Moreover, it is no secret that most of the political conflicts that Sri Lanka has faced over the period of more than seven decades since independence were rooted in the issue of people's right to land. Making lakhs of people landless and destitute persons through these plans will lead to another destructive socio-political conflict in this country.

What is most dangerous is that, it is the most valuable resource of this country – the land – that is being destroyed by the government headed by the President considering it to be their private property. In fact, these lands do not belong to the government – they are a common resource not only of the entire human and the biotic communities presently living on these lands, but also of their future generations. The responsibility that has been assigned to the government is to properly manage this resource for the wellbeing of the people and the other members of the biotic communities living in these lands and their future generations.

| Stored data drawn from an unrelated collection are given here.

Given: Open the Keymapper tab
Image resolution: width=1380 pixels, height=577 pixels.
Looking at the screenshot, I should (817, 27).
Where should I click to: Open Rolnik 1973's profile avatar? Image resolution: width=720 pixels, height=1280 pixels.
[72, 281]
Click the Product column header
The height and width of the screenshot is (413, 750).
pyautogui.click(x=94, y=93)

It is a principle that has been accepted by the land commissions that provided the basis for the land law of this country, by international conventions that contain human rights norms including the rights of future generations, as well as by the Supreme Court of Sri Lanka in many crucial cases including the Eppawala phosphate extraction case.

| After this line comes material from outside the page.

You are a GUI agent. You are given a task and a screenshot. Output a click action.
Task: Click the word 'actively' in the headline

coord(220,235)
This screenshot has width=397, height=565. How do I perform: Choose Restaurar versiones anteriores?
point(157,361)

However, we are of the opinion that the policy measures being taken by the present government headed by the President with regard to land will create very serious issues regarding the sustainable use of this shared resource, land, for the benefit of the inhabitants of this land and their future generations. On the other hand, the government's inability to properly manage the land under it is a failure on the part of the government. Giving the lands to private enterprises without addressing this failure is not the solution to this issue. What is happening through this entire process is that the land, which is a common resource of the people of this country, is sacrificed in order to cover up their narrow, imprudent objectives and incapabilities, and for the benefit of their friends and for illegal financial gains. The arguments that are put forward to justify this process are by no means new ones. They are those that have been implemented over many decades in this country as well as in many parts of the world and have been proved ineffective. Therefore, we, the People's Alliance for Right to Land urge the government to withdraw these outdated and failed strategies and to avoid paving way for the irreversible destruction caused to the people and the ecosystem of this country. We repeatedly insist that the government should refrain from taking such decisions that are so definitively harmful to the future survival of human and animal life on this land, and we reiterate the fact that no one has the right to destroy these resources that belong to future generations. Finally, what we have to say to the government is that, the people of this land or their future generations should no longer be made to pay for your incapabilities and inefficiencies. It is extremely anti-social that a government that does not even have a mandate thinks that it can do such a thing, and it is the undeniable responsibility of all the progressive people of this country not to allow such a thing to happen.